#### Task item:
Those lines of the following listing which contain the string "computer" should be returned.

#### Entries supplied:
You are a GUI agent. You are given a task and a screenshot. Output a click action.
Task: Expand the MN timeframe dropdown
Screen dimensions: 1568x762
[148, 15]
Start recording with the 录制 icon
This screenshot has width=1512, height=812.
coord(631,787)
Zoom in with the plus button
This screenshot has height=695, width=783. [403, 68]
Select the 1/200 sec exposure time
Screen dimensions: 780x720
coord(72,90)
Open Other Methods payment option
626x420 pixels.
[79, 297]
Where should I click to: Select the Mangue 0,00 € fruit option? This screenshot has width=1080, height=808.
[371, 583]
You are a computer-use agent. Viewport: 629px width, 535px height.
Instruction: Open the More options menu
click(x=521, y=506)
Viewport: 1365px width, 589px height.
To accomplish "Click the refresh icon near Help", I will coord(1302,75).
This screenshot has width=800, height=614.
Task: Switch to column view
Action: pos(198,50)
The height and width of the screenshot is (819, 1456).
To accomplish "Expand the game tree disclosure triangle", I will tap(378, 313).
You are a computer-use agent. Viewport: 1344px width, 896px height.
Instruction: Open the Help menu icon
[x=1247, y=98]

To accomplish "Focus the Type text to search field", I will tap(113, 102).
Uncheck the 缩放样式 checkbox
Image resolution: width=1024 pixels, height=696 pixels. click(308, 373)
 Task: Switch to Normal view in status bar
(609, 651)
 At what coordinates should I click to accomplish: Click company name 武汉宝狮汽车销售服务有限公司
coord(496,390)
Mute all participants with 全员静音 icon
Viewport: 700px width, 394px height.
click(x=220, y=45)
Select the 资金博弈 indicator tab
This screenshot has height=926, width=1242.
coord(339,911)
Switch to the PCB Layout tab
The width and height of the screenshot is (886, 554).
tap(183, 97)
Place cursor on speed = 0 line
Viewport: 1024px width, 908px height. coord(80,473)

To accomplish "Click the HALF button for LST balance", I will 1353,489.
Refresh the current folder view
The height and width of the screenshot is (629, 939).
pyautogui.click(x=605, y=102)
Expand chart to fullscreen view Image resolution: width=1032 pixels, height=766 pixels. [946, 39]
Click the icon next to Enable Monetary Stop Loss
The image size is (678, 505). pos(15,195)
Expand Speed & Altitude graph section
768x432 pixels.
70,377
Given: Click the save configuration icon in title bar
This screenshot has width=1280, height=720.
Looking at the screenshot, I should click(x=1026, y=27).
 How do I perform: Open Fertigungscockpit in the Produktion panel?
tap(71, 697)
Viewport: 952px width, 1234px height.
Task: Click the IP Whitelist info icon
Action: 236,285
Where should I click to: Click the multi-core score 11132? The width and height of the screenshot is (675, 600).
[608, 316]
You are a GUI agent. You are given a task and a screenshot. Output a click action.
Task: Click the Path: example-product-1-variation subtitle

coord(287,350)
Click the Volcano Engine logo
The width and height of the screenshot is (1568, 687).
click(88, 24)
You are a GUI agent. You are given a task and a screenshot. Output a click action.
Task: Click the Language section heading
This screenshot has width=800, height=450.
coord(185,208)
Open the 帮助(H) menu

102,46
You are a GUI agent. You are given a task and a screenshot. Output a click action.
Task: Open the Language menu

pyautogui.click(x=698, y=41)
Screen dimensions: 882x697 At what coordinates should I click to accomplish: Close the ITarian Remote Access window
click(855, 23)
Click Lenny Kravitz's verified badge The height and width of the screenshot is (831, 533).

#### Result of this exercise:
You are a computer-use agent. Viewport: 629px width, 535px height.
You are a computer-use agent. Viewport: 1344px width, 896px height.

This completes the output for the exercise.